Finding a serial killer is a wonderful, exceptional case. But what about a health insurance company using these records to weed out the potentially ill across extended families? What about being flagged as a suspect for a crime you have no connection with, because someone very distantly related has uploaded their DNA? What about employers screening for the “right” kind of family background?

As evidence in the most serious crimes, familial DNA should certainly continue to be available to police, with safeguards. But the kind of no-rules access to DNA samples provided by GEDmatch looks increasingly unwise.

I don’t know whether to leave my sample there or not. I suspect that cat is long out of the bag.


FindMyPast’s unmarked elephant traps

Last March I wrote about the fresh transcripts of historic General Register Office birth and marriage records that had appeared on FindMyPast and issued my usual cheery “Come on in and thrash around, sure aren’t there mistakes in everything?” Now that I’ve been using them for a while, it’s time to advise a little more caution.
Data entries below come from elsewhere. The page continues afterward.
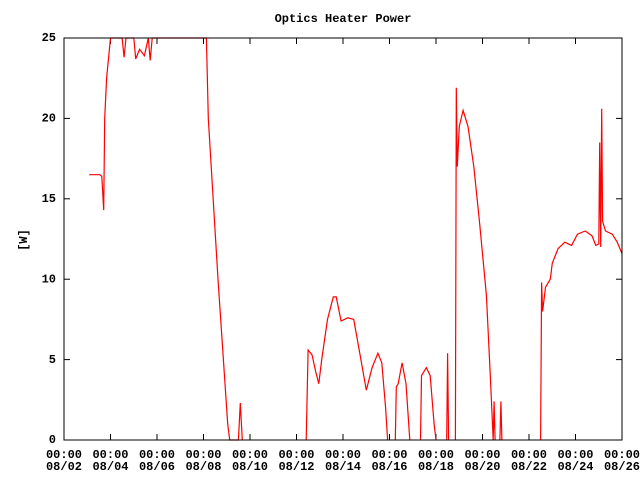  Describe the element at coordinates (203, 467) in the screenshot. I see `x-tick-label: 08/08` at that location.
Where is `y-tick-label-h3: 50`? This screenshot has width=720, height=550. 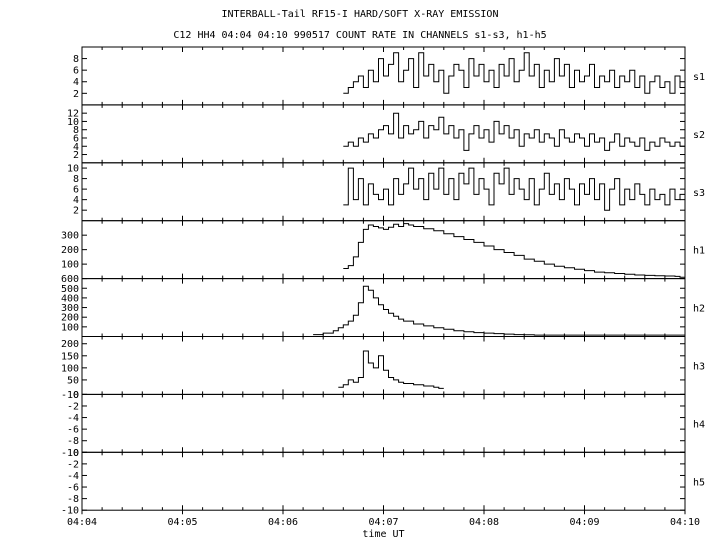 y-tick-label-h3: 50 is located at coordinates (73, 380).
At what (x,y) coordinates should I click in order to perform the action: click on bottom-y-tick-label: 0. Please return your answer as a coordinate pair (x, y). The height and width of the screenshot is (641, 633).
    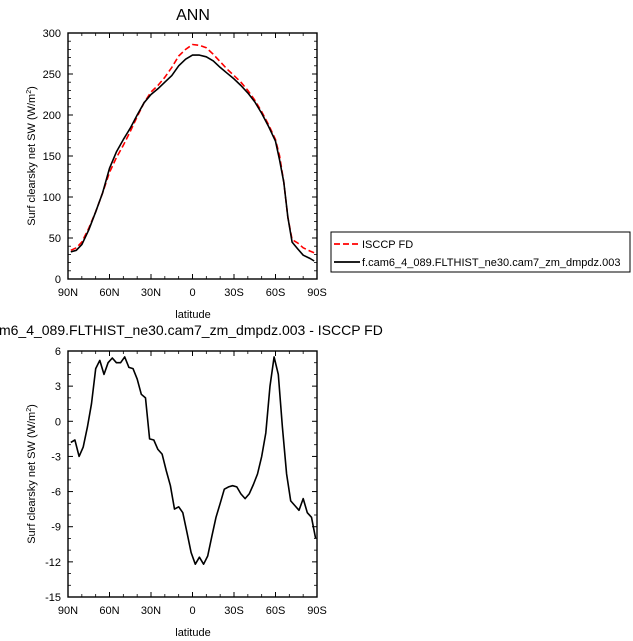
    Looking at the image, I should click on (58, 422).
Apart from the peculiar transcription errors pointed out by Claire Santry, there also seem to be great gaping holes in the records. For the births, there appear to be no transcripts at all from the following Superintendent Registrars’ Districts:

Clogher, Clones, Clonmel, Coleraine, Cookstown, Cootehill, Croom, Dungannon, Dunshaughlin, Edenderry, Ennis, Enniscorthy, Ennistymon, Fermoy, Glin, Kildysart, Killala, Kilmallock, Kilrush, Limavady, Lisburn, Londonderry, Macroom, Magherafelt, Mallow, Manorhamilton, Middleton, Mitchelstown, Mohill, Mountmellick, Newcastle West, Omagh, Oughterard, Portumna, Rathdown, Rathdrum, Rathkeale, Scarriff, Schull, Skibbereen, Sligo, Tralee.
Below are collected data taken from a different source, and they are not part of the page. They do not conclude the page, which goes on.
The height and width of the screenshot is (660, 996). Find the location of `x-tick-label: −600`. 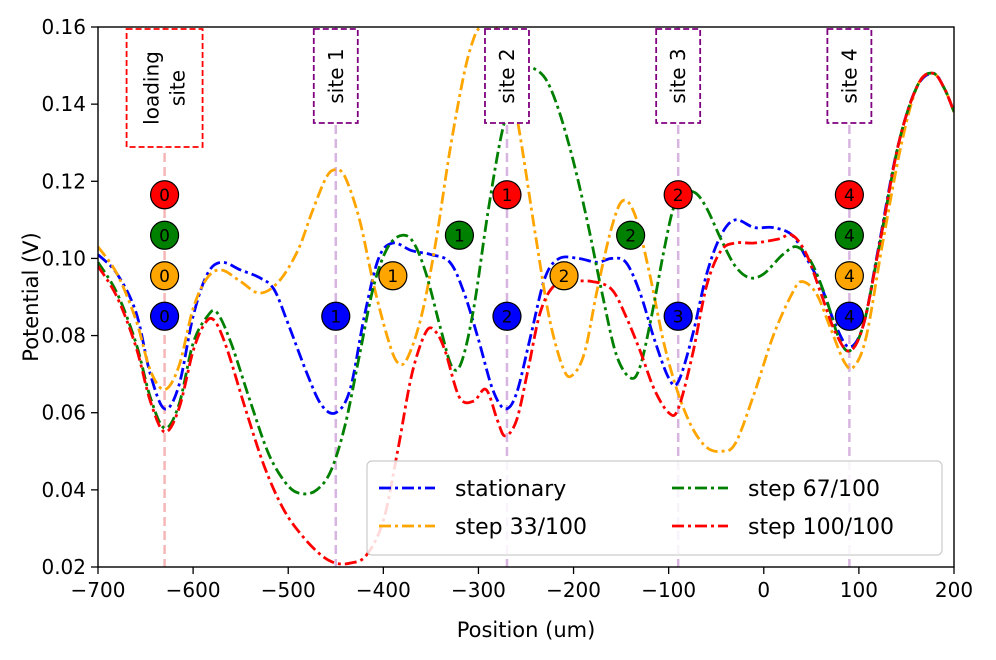

x-tick-label: −600 is located at coordinates (194, 590).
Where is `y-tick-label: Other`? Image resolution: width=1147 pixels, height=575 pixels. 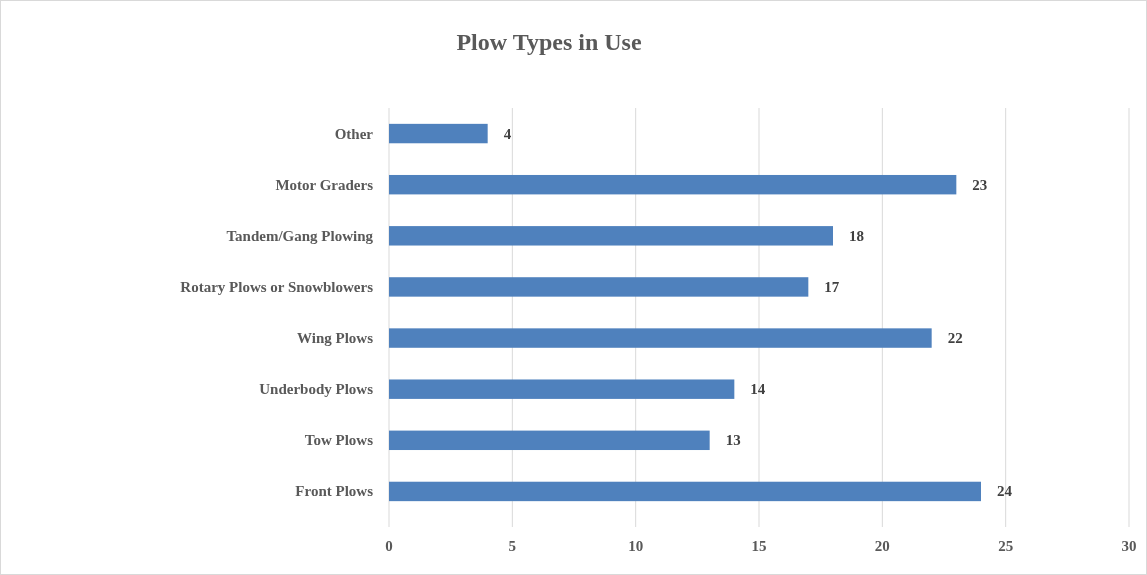
y-tick-label: Other is located at coordinates (354, 134).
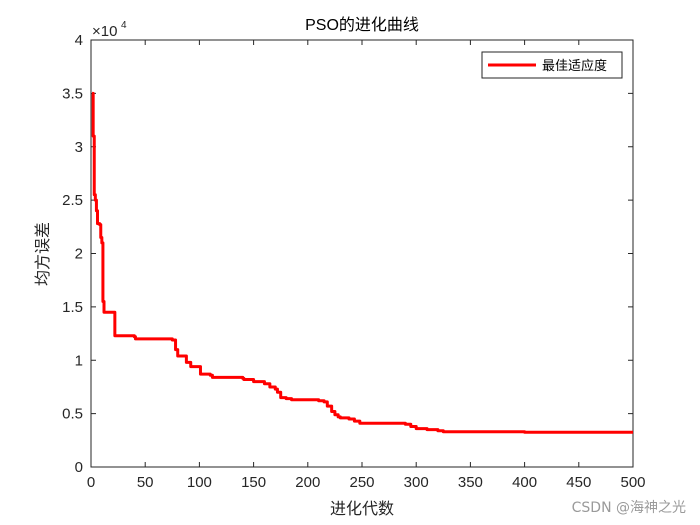  What do you see at coordinates (79, 360) in the screenshot?
I see `y-tick-label: 1` at bounding box center [79, 360].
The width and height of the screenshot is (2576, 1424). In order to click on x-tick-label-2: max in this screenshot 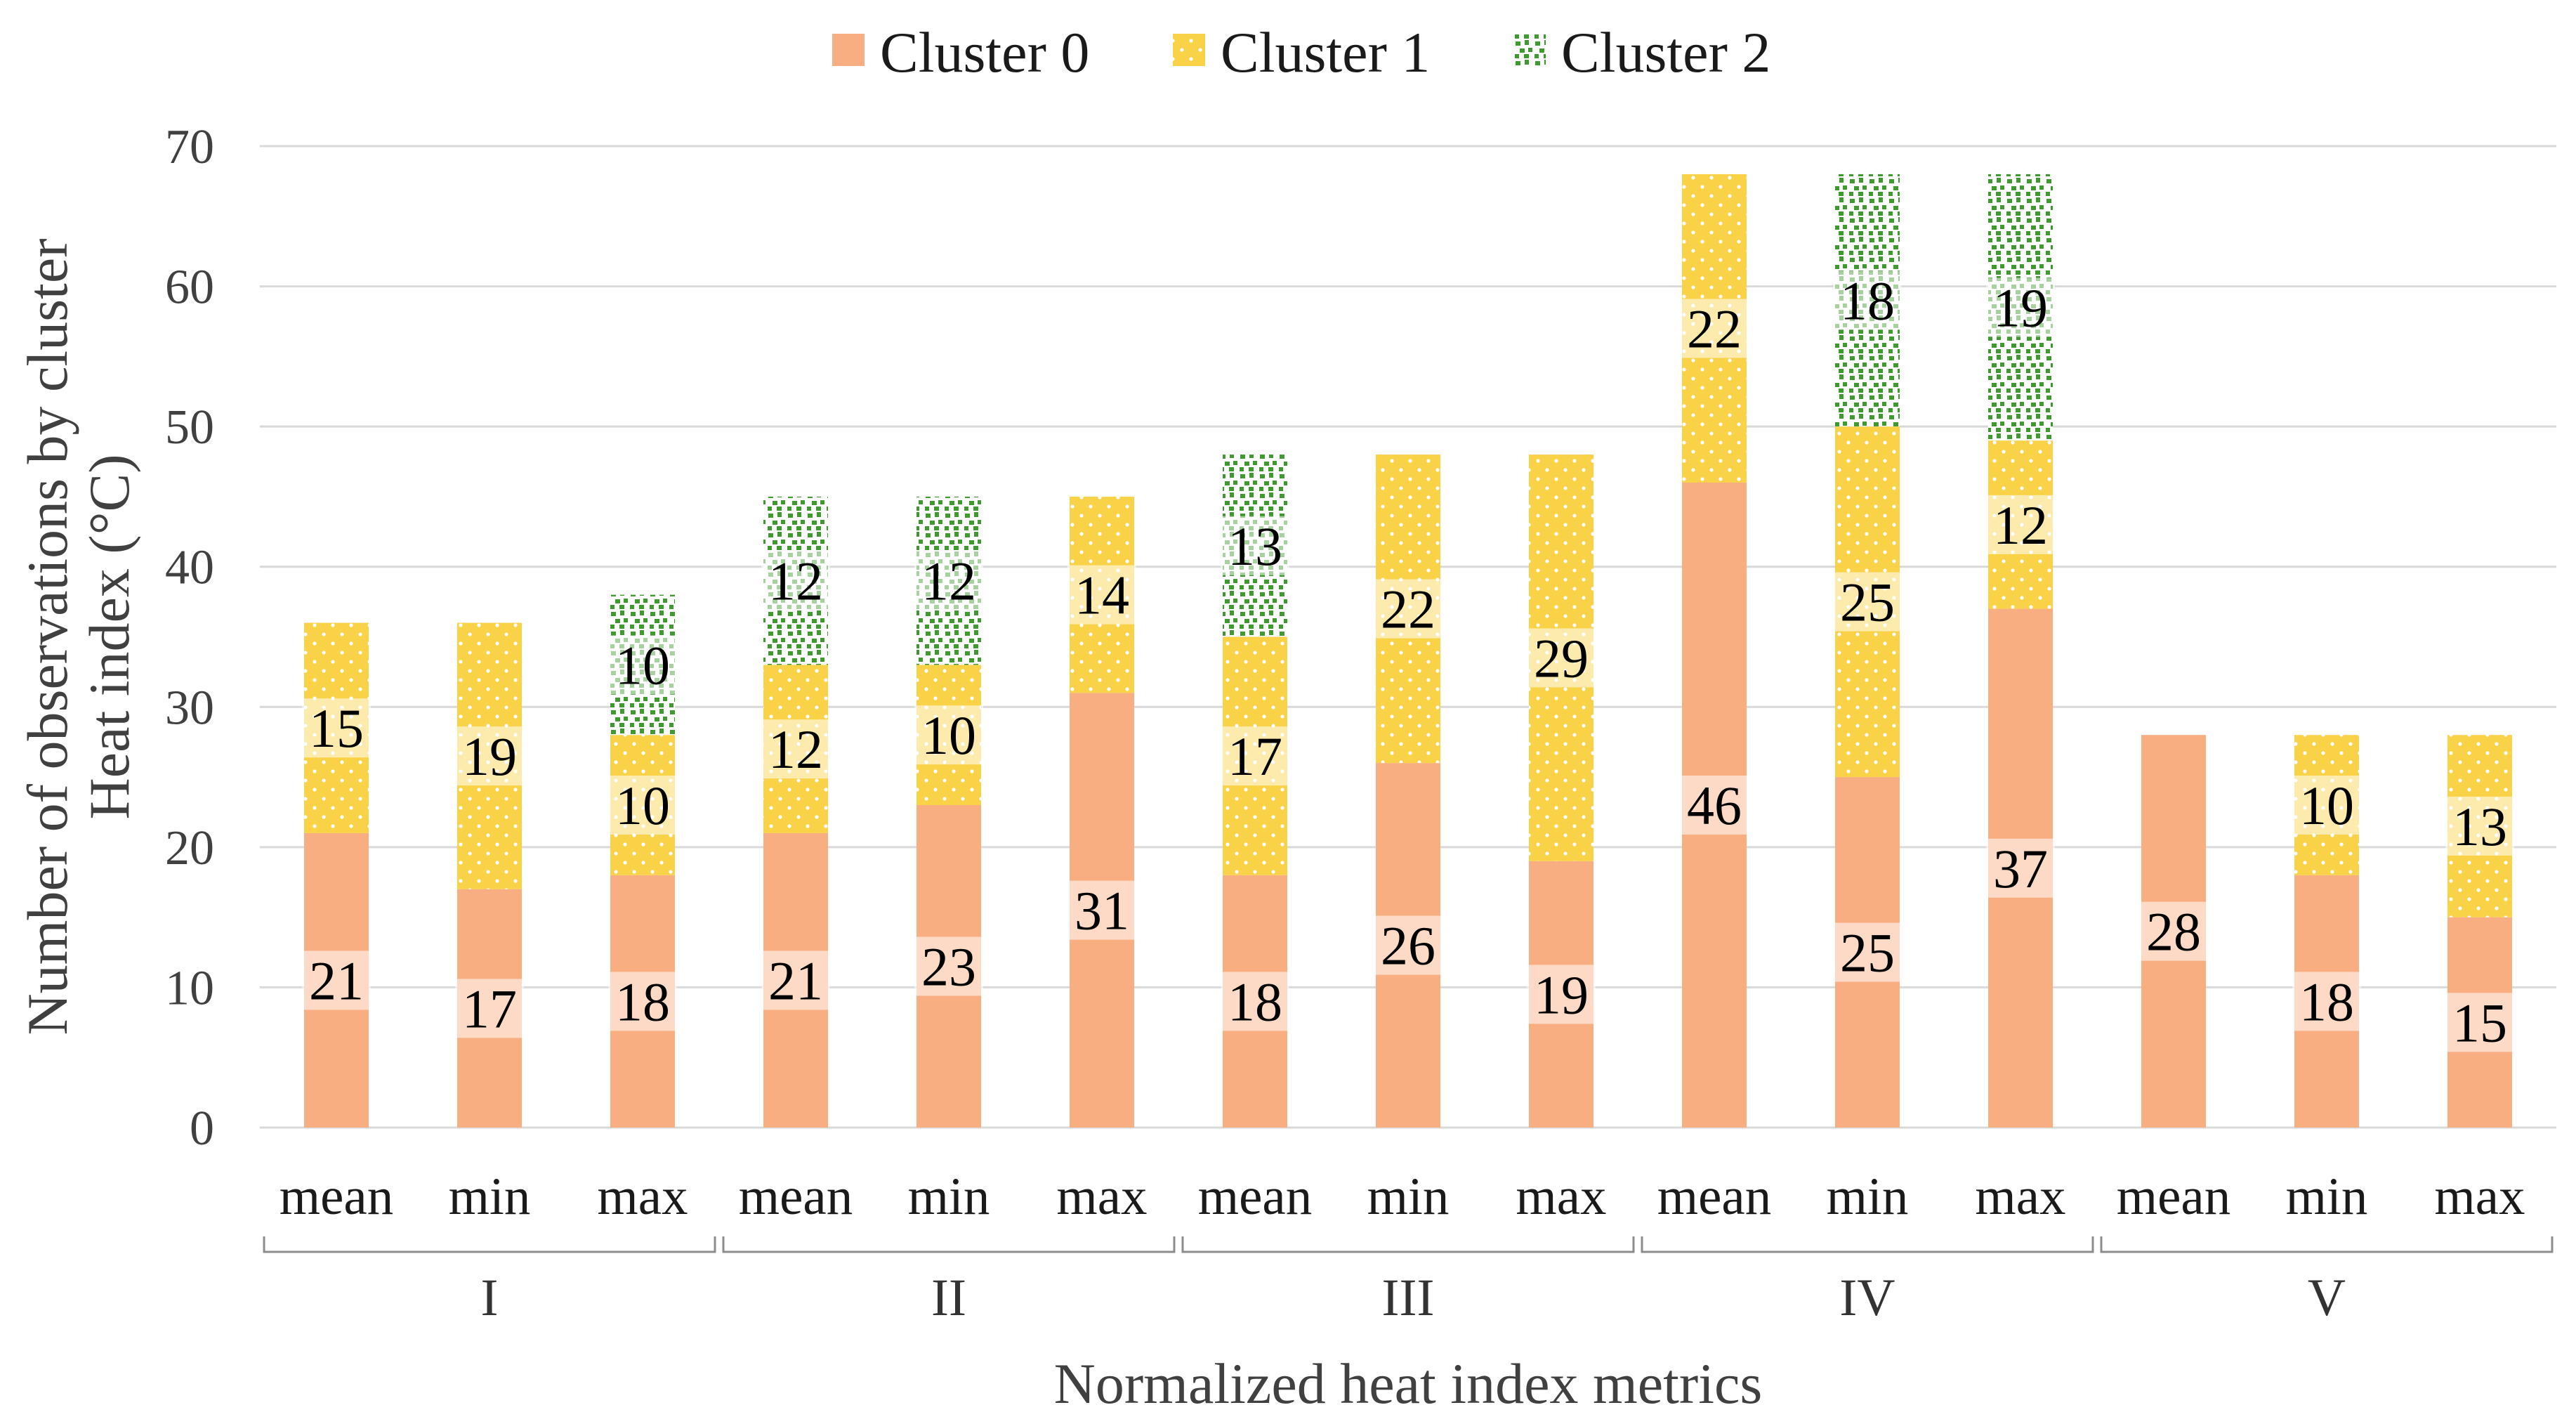, I will do `click(642, 1197)`.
That’s 43 out of a total of 163, a whopping 26%. I haven’t actually checked every image on IrishGenealogy.ie against the transcripts – hey, I have to take the dog out for a walk occasionally – but none of these SRDs appear in the FindMyPast filters and any record from these areas that I’ve checked on IrishGenealogy is missing in the fresh transcript.
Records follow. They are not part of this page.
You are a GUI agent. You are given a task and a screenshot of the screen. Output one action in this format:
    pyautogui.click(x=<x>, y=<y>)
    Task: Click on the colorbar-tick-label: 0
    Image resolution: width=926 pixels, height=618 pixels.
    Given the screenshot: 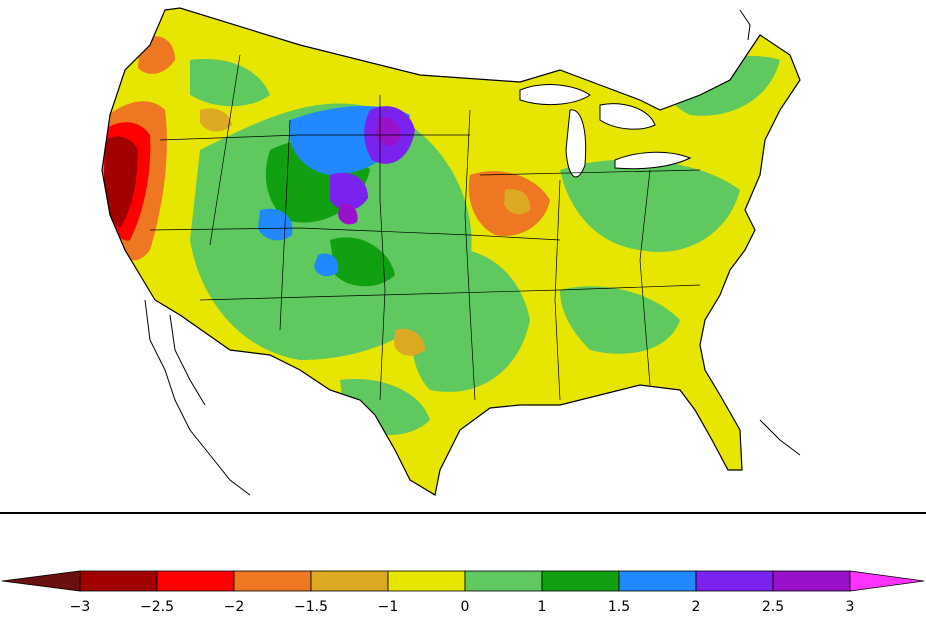 What is the action you would take?
    pyautogui.click(x=466, y=607)
    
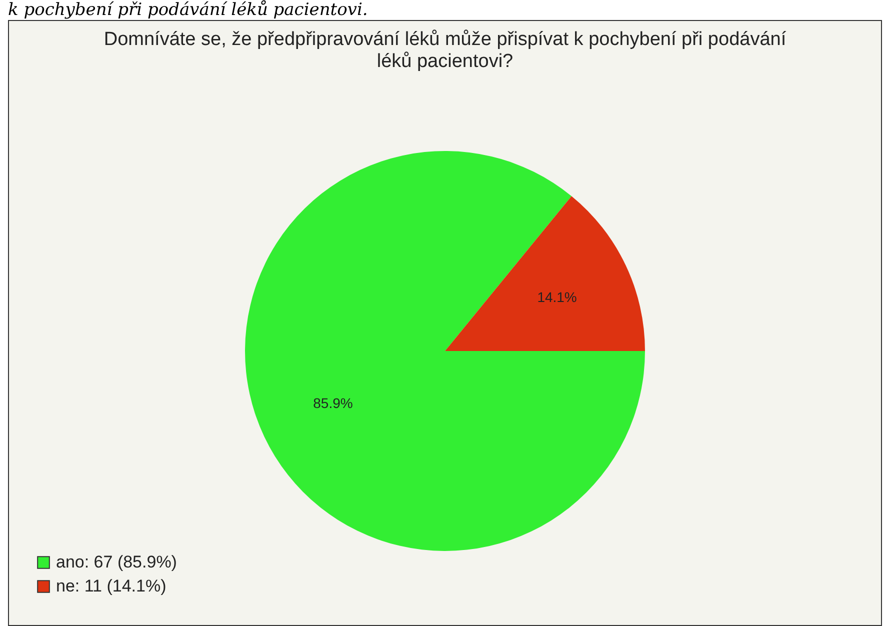 This screenshot has height=626, width=883. What do you see at coordinates (333, 404) in the screenshot?
I see `data-label: 85.9%` at bounding box center [333, 404].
The marriages seem to be relatively less flawed, missing only the SRDs of Dublin North, Ennistymon, Gortin and Strokestown. Relatively less flawed. Dublin North alone has 54,297 images on IrishGenealogy not transcribed here.

Every set of transcripts has its flaws and there’s nothing wrong with putting up partial datasets. But there is something very wrong about putting up partial datasets without any indication of what’s missing. It’s the equivalent of blindfolding users and having them cross a landscape riddled with giant unmarked traps.

What’s all the more peculiar is that one of FindMyPast’s signal virtues has long been the detailed information it supplies about its sources. It’s possible that the mistake is with the site’s coding, not the transcription, I just don’t know. But as things stand some serious background detail (and a health warning) are needed.